YORK record label Bad Paintings is bringing the Love band featuring original guitarist Johnny Echols to Britain for their farewell tour.

Arthur Lee’s longest-serving band line-up, Baby Lemonade, plus Echols, head across the Big Pond to perform classic songs from Love’s first three albums, Love, De Capo and Forever Changes, as well as some “special deep cuts”, for the last time.

Among the nine June and July dates will be Leeds Brudenell Social Club on Monday night.

Let Mike Harrison, of Bad Paintings, take up the story. “Me and my York record label have been involved for a number of years with the Sixties’ West Coast band Love,” he says.

“I put the band on at Fibbers in the early 2000s. Since Arthur Lee’s passing, I managed and organised a tour for his longest-serving band, Baby Lemonade, and original guitar player Johnny Echols in 2016.

“This summer we’re doing a farewell UK tour, including a Leeds show on Monday, with York’s Joe Coates, from Please Please You, promoting.”

In addition, this week Bad Paintings is releasing a seven-inch single by the Love band featuring Johnny Echols, limited to 500 numbered copies.

“It features Are We OK and Tinsel Tears, two songs from the aborted 2005 Love album,” says Harrison. “This release also marks Johnny Echols’ first recording since Love’s 1968 single, Your Mind & We Belong Together/Laughing Stock, which formed the last recordings by the classic Love line up that produced the landmark album Forever Changes.”

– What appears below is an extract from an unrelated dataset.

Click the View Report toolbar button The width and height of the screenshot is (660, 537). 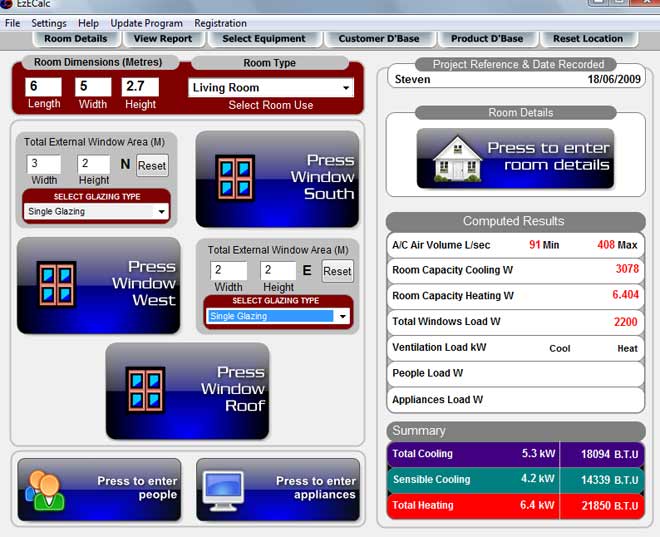pos(164,39)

Guitarist Mike Randle takes up the story: “Back in 2004 Rusty [Squeezebox] and I started working with Arthur on about four of his song ideas. He had song fragments; a few things had melodies and words but no music and arrangements.

“Rusty and I also wrote four or five songs, just melodies and music on my eight-track, and sent them to Arthur. We didn’t hear anything for about a week but then the phone rang. It was Arthur: ‘Hey man, I heard ya stuff. Yeah man, it’s cool. I think we can get something going. The people want new tunes. They’re waitin’ for me, to lead them’. I took that as a thumbs-up.

“We did a fantastic US tour later that year with The Zombies; Arthur and Johnny were amazing. 2005 saw two LA shows that were the polar opposite. Arthur handed our demos over to a close friend as he wasn’t up for finishing the songs and didn’t want to contribute to them..”

Randle continues: “What we didn’t know was that he was sick. I don’t even think he knew. But it was getting harder for him to do stuff and no-one knew what to put it down to.

“Later, in 2005, we played a Love band show at the Zodiac in Oxford, the day before the London King’s Cross bombing. This was the tour that Arthur was too ill to make. I sat at the bar with Rusty and [legendary record producer] John Leckie as he ran down his ideas of what a great Arthur Lee record would sound like. But we lost Arthur in 2006 and the demos and song ideas were forgotten about.”

What happened next? “That was 14 years ago. After chatting with our manager and agent in the UK, we decided to pull two of the songs out and give them another look,” says Randle.

“After arrangement ideas and contributions from David Green, Dave Chapple and Johnny Echols, we had two finished songs. Johnny had me sing certain words a certain way: ‘This is how WE would sing THAT word’! Priceless times, folks!

“We also brought in Brian Wilson band member and multi-instrumentalist Probyn Gregory – who had served as an occasional touring member of Love since 1995 – to play some trumpet on the recordings that were captured by Dave Chapple in his garage studio in Los Angeles.

“So, in a way, these tunes are a tribute to all of the friends and fans who were involved in the Love 2002-2005 comeback story, but especially to Arthur Lee and Gene Kraut, who are no longer with us but are absolutely and forever interwoven into the melodious fabric of these songs. We hope you like them.”

Support act for the tour is Elk, alias York and Leeds musician Joey Donnelly, whose debut album, Beech, is out today on Bad Paintings.